# The problem
With the pictures omitted, transcribe each line below exactly as it is.

# Data for this exercise
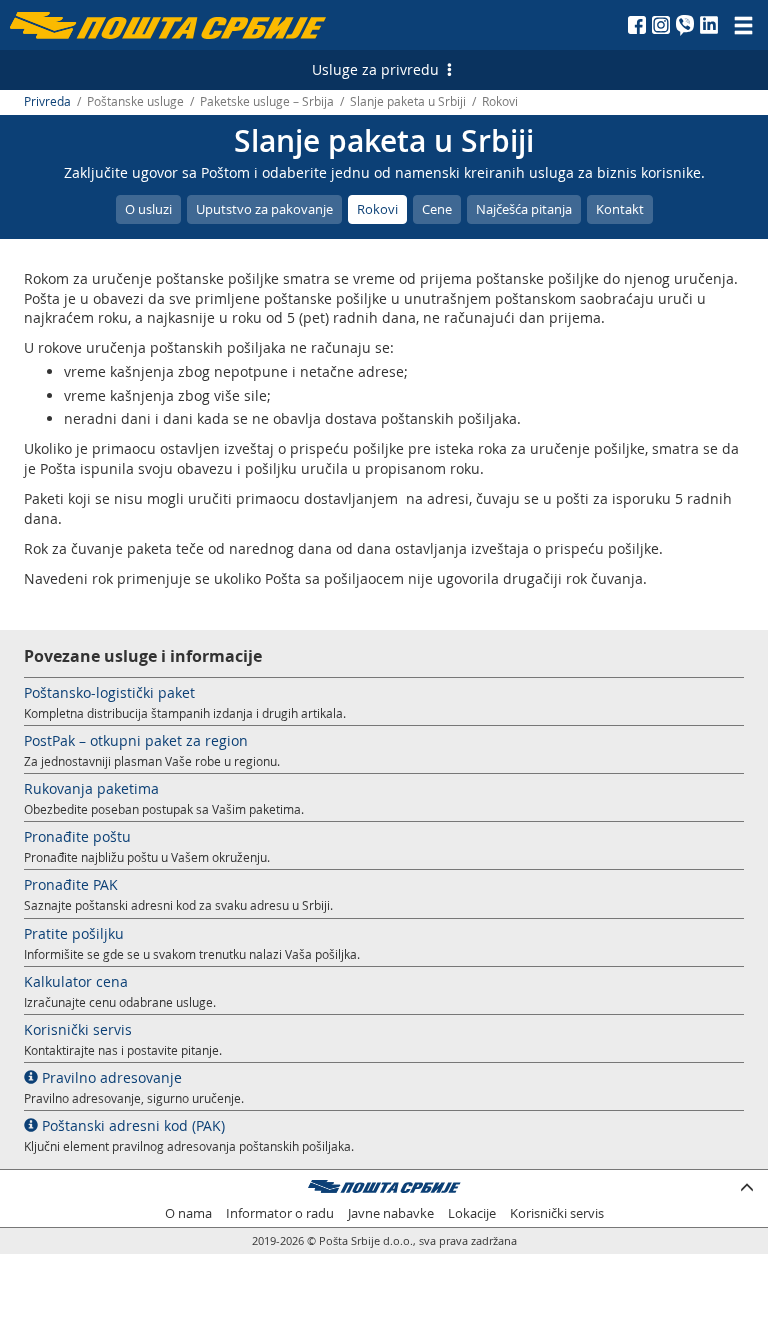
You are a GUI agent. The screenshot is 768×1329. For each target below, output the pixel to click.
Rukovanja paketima (91, 788)
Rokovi (377, 209)
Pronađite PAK (71, 884)
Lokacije (472, 1213)
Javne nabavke (391, 1213)
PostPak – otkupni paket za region (136, 740)
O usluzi (148, 209)
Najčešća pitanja (524, 209)
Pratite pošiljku (74, 933)
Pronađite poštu (77, 836)
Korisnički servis (78, 1029)
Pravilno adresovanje (110, 1077)
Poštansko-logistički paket (109, 692)
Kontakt (620, 209)
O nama (188, 1213)
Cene (437, 209)
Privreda (47, 101)
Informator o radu (280, 1213)
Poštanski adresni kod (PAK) (131, 1125)
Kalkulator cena (76, 981)
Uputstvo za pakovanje (264, 209)
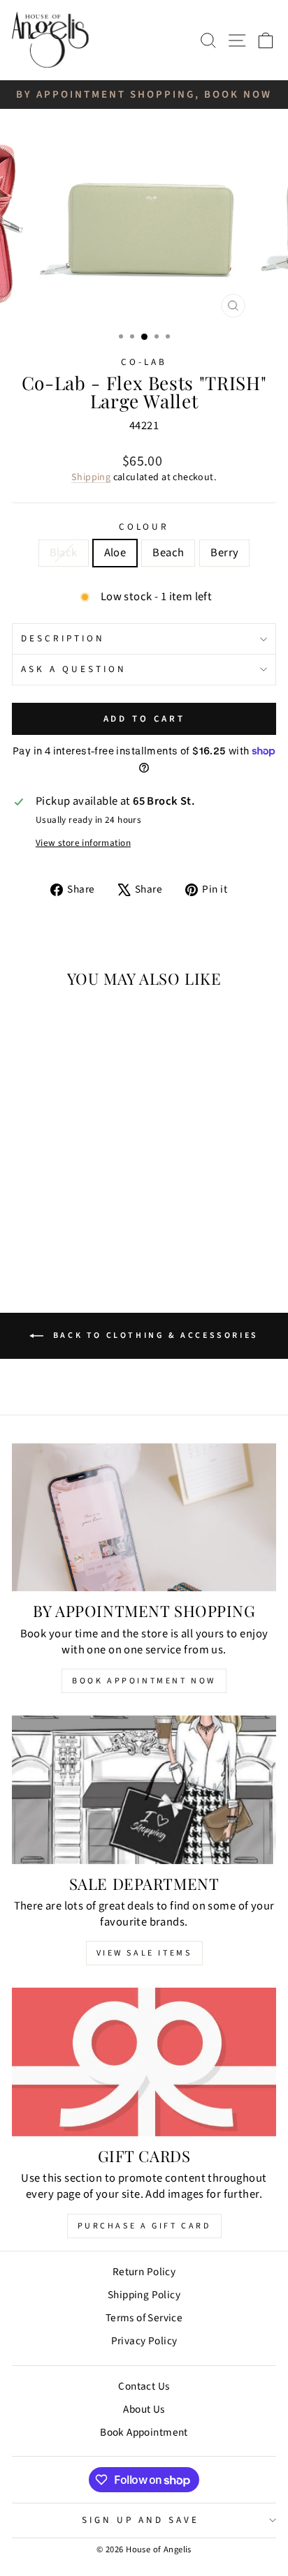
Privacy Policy (144, 2340)
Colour (144, 527)
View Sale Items (144, 1953)
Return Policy (144, 2271)
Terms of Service (144, 2317)
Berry (224, 552)
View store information (83, 843)
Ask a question (74, 669)
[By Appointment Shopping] (144, 1517)
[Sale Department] (144, 1789)
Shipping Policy (144, 2294)
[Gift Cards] (144, 2062)
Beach (168, 552)
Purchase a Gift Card (144, 2226)
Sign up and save (140, 2519)
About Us (143, 2409)
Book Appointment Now (144, 1681)
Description (63, 638)
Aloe (115, 552)
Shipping (90, 477)
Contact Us (143, 2386)
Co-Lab (144, 361)
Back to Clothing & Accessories (154, 1335)
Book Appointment (144, 2432)
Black (64, 552)
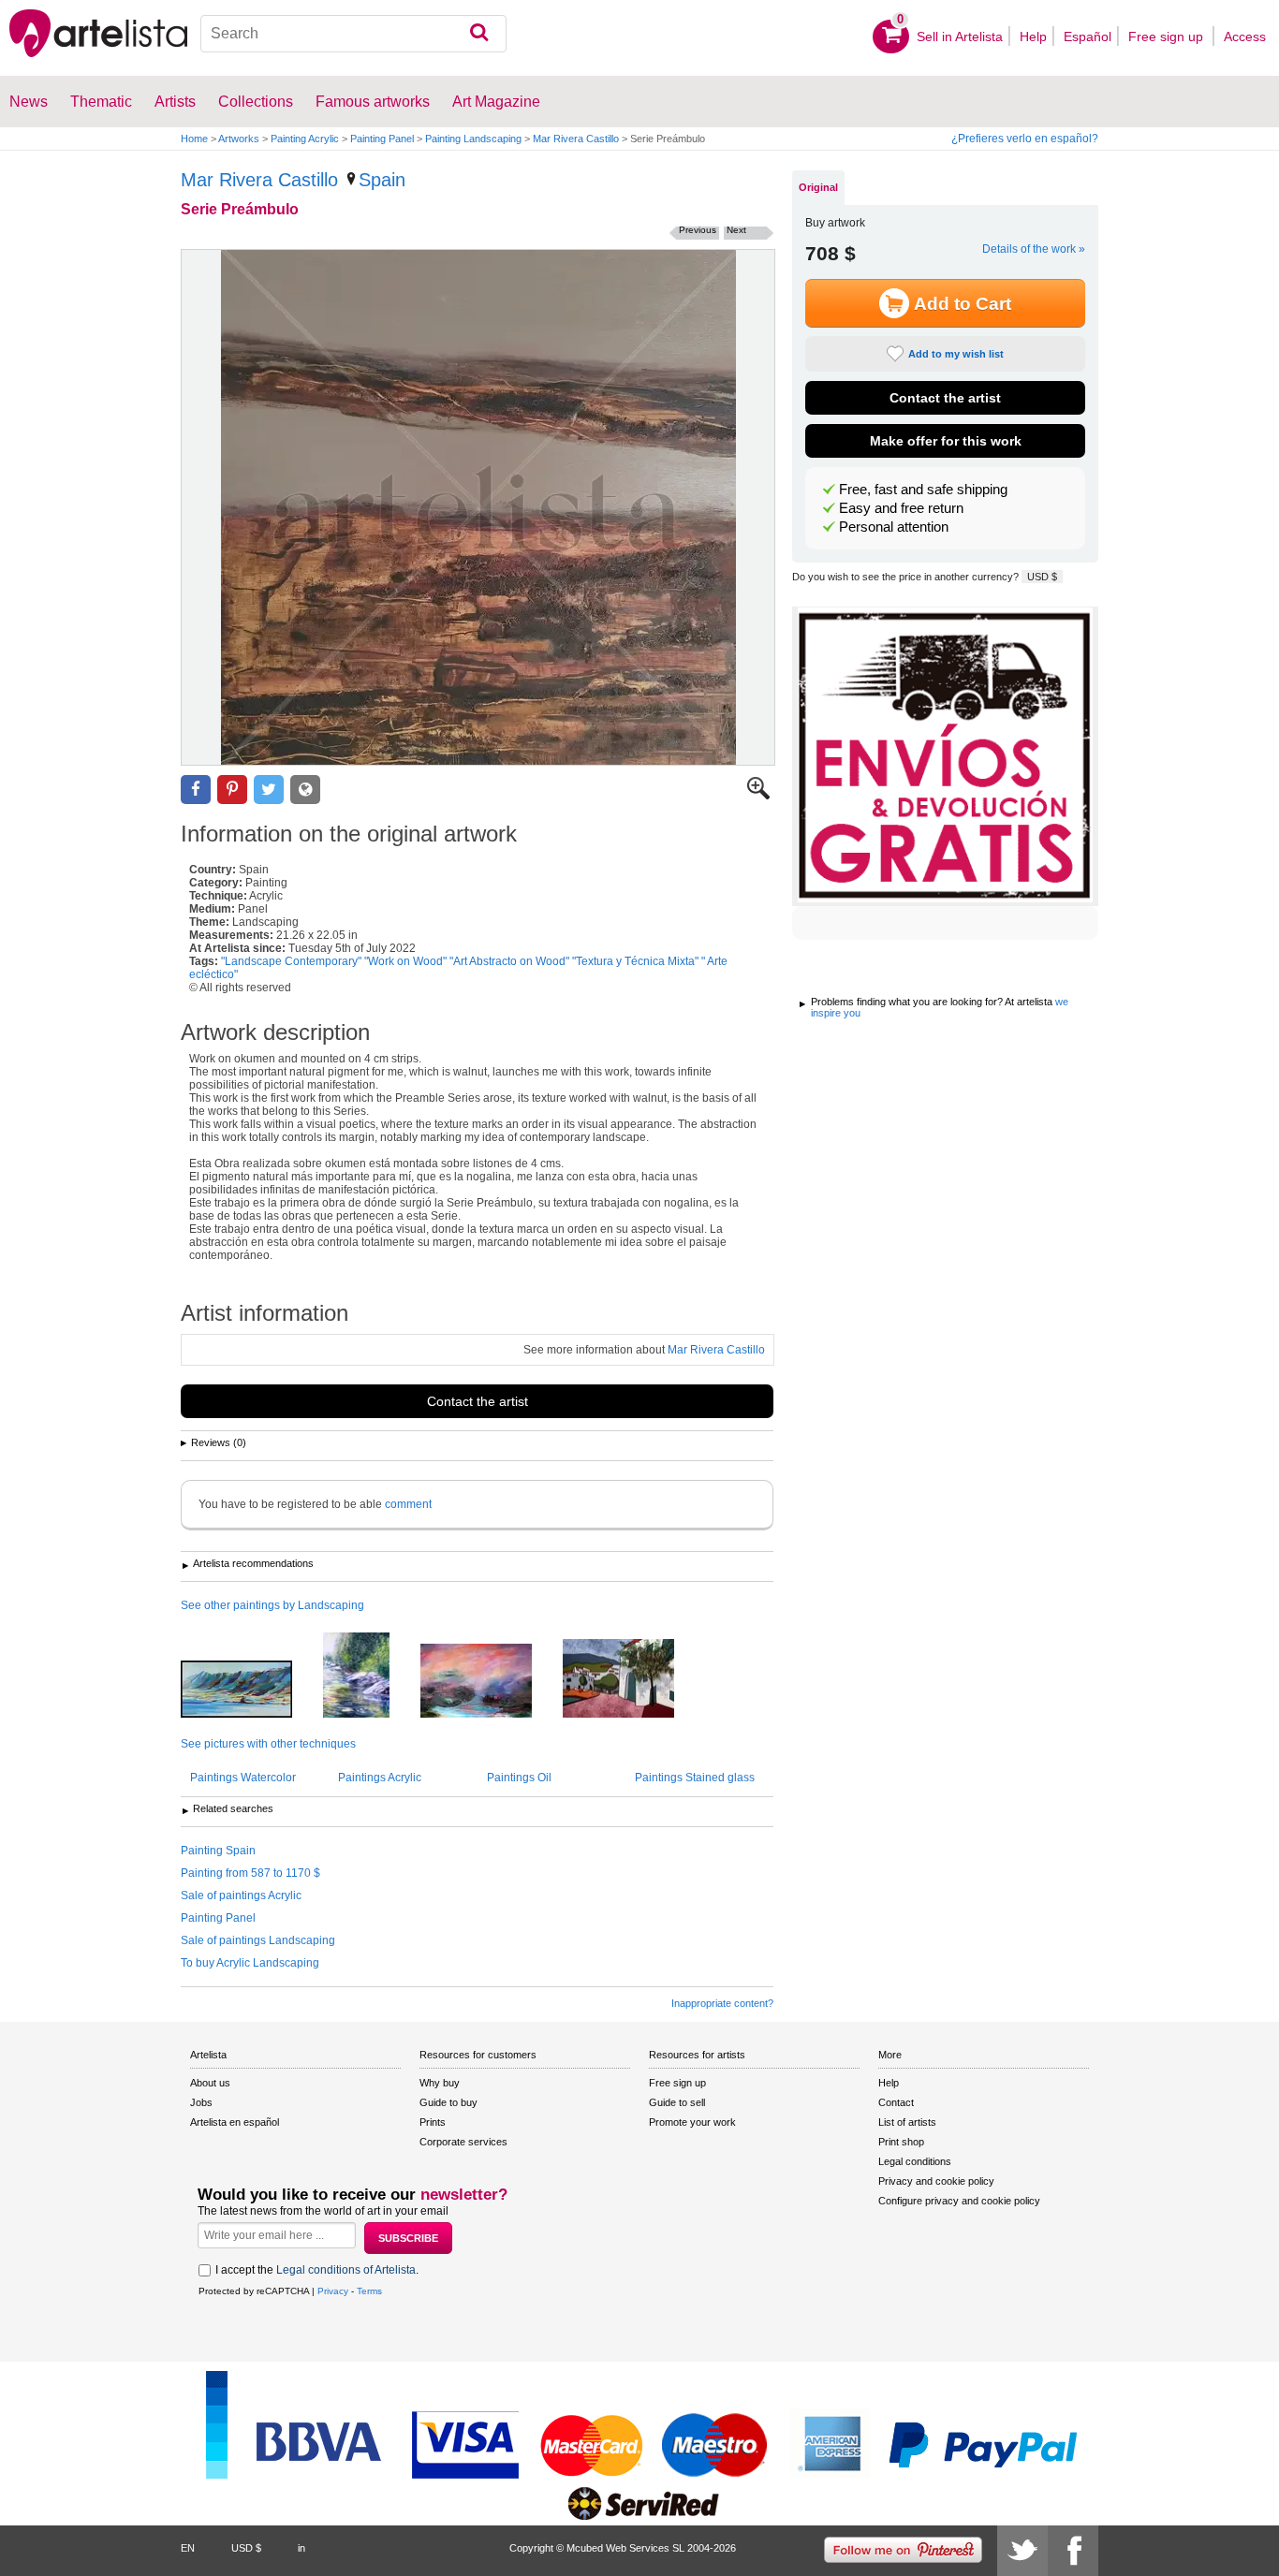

# Solved problem
You are a GUI agent. The screenshot is 768×1329. For each target below, output the pixel to click.
Rukovanja paketima (91, 788)
Rokovi (377, 209)
Pronađite PAK (71, 884)
Lokacije (472, 1213)
Javne nabavke (391, 1213)
PostPak – otkupni paket za region (136, 740)
O usluzi (148, 209)
Najčešća pitanja (524, 209)
Pratite pošiljku (74, 933)
Pronađite poštu (77, 836)
Korisnički servis (78, 1029)
Pravilno adresovanje (110, 1077)
Poštansko-logistički paket (109, 692)
Kontakt (620, 209)
O nama (188, 1213)
Cene (437, 209)
Privreda (47, 101)
Informator o radu (280, 1213)
Poštanski adresni kod (PAK) (131, 1125)
Kalkulator cena (76, 981)
Uputstvo za pakovanje (264, 209)
Privacy Policy (144, 2340)
Colour (144, 527)
View Sale Items (144, 1953)
Return Policy (144, 2271)
Terms of Service (144, 2317)
Berry (224, 552)
View store information (83, 843)
Ask a question (74, 669)
[By Appointment Shopping] (144, 1517)
[Sale Department] (144, 1789)
Shipping Policy (144, 2294)
[Gift Cards] (144, 2062)
Beach (168, 552)
Purchase a Gift Card (144, 2226)
Sign up and save (140, 2519)
About Us (143, 2409)
Book Appointment Now (144, 1681)
Description (63, 638)
Aloe (115, 552)
Shipping (90, 477)
Contact Us (143, 2386)
Co-Lab (144, 361)
Back to Clothing & Accessories (154, 1335)
Book Appointment (144, 2432)
Black (64, 552)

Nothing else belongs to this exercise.